Instructions to follow: Please tell how many of the lines below contain "computer", using only a number.

Entries supplied:
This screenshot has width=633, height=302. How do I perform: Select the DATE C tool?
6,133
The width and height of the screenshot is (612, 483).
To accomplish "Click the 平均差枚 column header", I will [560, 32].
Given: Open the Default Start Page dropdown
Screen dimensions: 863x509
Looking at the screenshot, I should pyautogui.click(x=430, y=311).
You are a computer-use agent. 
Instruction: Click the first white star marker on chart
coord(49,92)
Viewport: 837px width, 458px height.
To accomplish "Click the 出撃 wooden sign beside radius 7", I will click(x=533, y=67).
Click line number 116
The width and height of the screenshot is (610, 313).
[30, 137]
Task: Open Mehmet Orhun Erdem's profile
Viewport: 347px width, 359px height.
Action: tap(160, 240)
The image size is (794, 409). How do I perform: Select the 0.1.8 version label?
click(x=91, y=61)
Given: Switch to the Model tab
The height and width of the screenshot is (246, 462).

* * *

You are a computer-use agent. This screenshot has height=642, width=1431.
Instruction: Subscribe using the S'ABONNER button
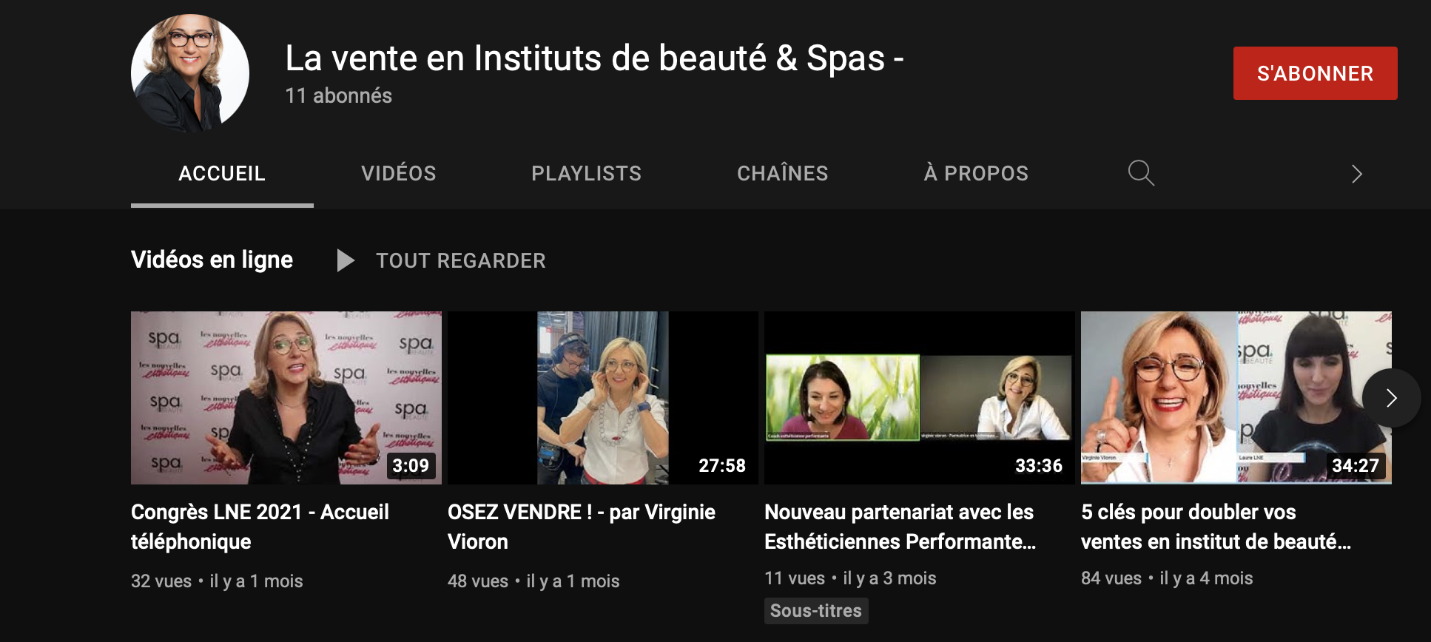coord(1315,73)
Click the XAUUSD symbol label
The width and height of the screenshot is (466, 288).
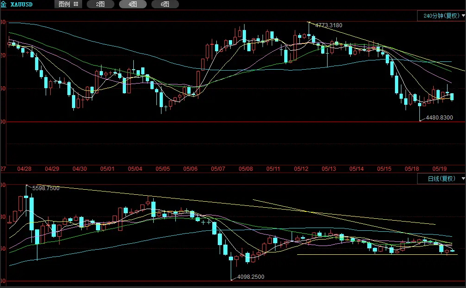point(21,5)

Result: 2